State, as a number alone, how many lines of the data contain the string "between".

Saved entries:
== == ==

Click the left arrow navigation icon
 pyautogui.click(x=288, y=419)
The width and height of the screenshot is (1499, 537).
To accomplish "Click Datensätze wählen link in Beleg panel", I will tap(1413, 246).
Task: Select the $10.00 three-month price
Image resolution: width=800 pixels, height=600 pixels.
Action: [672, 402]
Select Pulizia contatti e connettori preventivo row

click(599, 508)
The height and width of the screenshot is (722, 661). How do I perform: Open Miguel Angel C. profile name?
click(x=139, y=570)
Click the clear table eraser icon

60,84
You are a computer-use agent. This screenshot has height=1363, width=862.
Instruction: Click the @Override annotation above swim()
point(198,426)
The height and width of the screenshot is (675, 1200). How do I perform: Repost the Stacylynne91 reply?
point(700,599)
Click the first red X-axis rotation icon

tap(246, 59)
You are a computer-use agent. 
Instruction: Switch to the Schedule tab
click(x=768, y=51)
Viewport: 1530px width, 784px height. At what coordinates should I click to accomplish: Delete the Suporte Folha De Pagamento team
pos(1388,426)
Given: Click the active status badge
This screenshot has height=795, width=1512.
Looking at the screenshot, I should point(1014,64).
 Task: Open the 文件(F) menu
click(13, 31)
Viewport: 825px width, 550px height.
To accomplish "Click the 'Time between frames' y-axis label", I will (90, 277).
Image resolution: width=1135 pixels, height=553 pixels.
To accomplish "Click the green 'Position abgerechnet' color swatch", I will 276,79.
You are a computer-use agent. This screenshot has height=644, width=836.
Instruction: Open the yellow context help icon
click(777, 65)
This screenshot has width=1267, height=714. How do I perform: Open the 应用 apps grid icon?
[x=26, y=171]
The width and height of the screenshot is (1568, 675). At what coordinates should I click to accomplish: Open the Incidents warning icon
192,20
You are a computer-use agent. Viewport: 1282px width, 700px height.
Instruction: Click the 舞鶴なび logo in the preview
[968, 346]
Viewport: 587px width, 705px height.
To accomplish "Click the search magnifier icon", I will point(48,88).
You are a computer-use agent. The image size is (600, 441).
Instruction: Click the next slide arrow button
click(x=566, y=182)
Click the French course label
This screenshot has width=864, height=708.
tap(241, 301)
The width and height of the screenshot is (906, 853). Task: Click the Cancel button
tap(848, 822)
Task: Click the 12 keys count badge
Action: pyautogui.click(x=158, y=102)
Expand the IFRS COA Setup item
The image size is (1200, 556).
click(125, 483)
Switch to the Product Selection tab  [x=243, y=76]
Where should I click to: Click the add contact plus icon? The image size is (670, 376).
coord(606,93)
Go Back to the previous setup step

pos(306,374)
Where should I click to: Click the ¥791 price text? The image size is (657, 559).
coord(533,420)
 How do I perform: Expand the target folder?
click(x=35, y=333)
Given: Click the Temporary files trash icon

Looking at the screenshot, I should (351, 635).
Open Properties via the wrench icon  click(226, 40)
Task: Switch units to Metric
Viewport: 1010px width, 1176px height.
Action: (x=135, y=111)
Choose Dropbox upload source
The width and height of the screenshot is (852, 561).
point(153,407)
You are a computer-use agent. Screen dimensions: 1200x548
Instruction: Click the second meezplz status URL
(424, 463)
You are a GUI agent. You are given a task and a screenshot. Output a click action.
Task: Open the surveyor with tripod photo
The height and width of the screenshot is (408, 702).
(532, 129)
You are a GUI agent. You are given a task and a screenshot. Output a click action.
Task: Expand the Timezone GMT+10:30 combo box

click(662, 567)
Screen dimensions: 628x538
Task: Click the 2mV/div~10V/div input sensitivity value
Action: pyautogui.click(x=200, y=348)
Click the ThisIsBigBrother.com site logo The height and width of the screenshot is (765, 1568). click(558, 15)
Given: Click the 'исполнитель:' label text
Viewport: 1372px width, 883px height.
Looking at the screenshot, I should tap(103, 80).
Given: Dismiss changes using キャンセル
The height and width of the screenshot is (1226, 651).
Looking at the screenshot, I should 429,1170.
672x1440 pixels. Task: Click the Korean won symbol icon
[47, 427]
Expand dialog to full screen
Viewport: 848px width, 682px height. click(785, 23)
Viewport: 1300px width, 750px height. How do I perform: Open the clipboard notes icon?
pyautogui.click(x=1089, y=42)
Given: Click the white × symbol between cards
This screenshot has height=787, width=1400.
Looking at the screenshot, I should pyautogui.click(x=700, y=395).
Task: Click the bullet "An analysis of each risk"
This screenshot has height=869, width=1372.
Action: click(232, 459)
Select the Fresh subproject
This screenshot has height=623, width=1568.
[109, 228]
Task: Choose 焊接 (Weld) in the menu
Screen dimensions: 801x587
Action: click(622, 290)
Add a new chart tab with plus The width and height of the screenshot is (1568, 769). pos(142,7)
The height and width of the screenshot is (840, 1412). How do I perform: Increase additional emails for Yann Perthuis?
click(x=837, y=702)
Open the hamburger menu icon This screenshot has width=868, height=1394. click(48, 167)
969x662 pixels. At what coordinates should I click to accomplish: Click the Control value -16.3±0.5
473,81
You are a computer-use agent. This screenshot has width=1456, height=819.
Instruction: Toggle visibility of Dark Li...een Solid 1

== == ==

▶ TASK ANSWER: 2